-- Provided data --
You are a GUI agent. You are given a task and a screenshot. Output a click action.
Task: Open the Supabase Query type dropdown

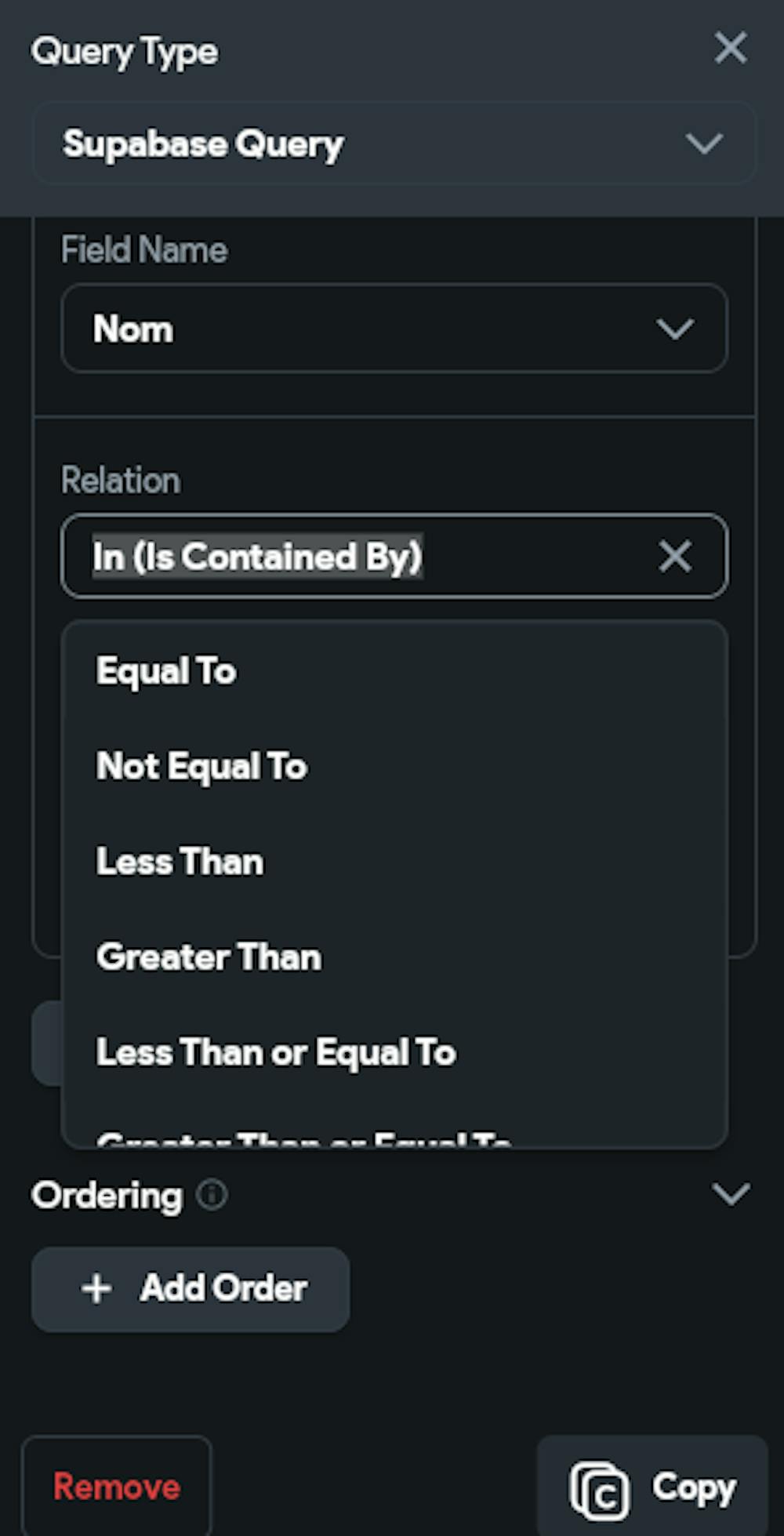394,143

--

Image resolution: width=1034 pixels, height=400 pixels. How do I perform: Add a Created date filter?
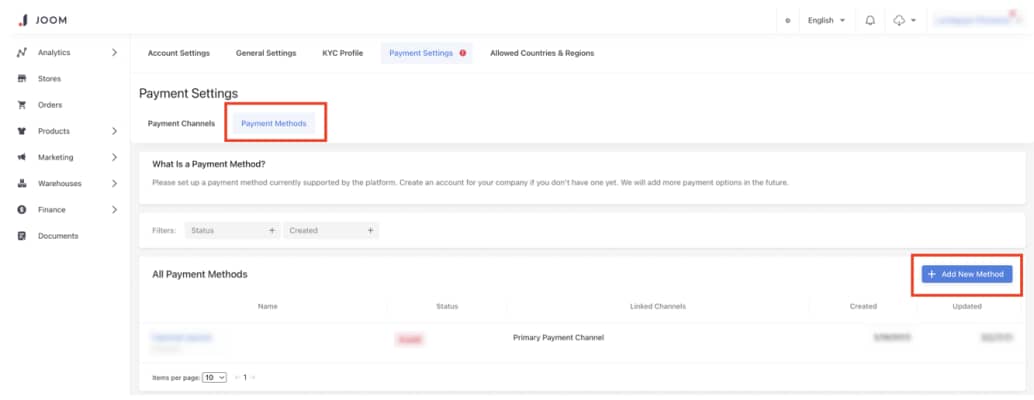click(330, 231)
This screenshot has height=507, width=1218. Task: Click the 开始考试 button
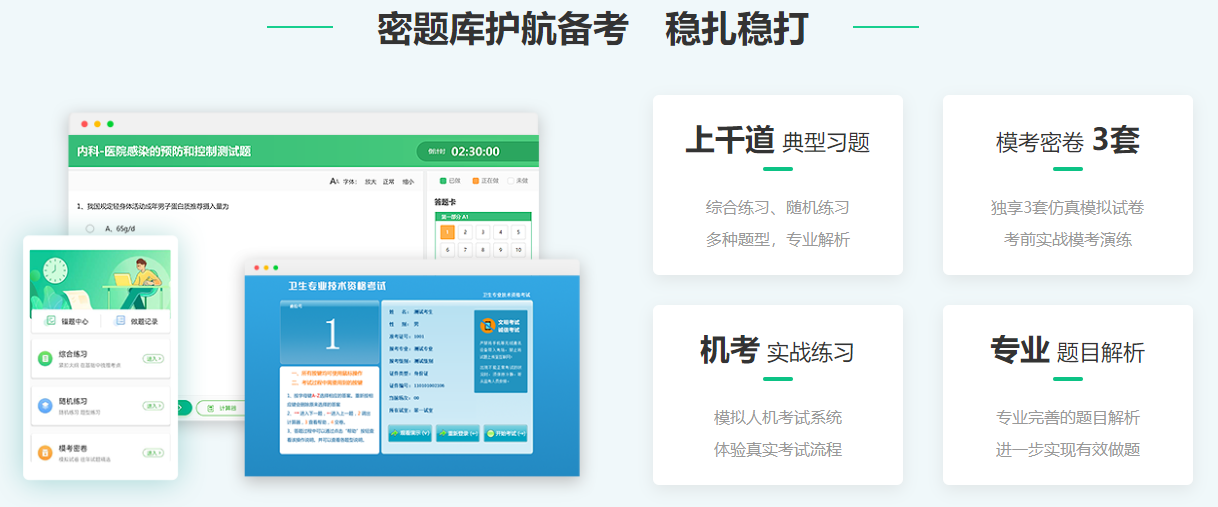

-- Given exercise --
Copy out every line of the records that contains the string "width", matching case exactly.

-- The reply --
Image resolution: width=1034 pixels, height=400 pixels. How do I perform: Add a Created date filter?
This screenshot has height=507, width=1218. Task: Click the 开始考试 button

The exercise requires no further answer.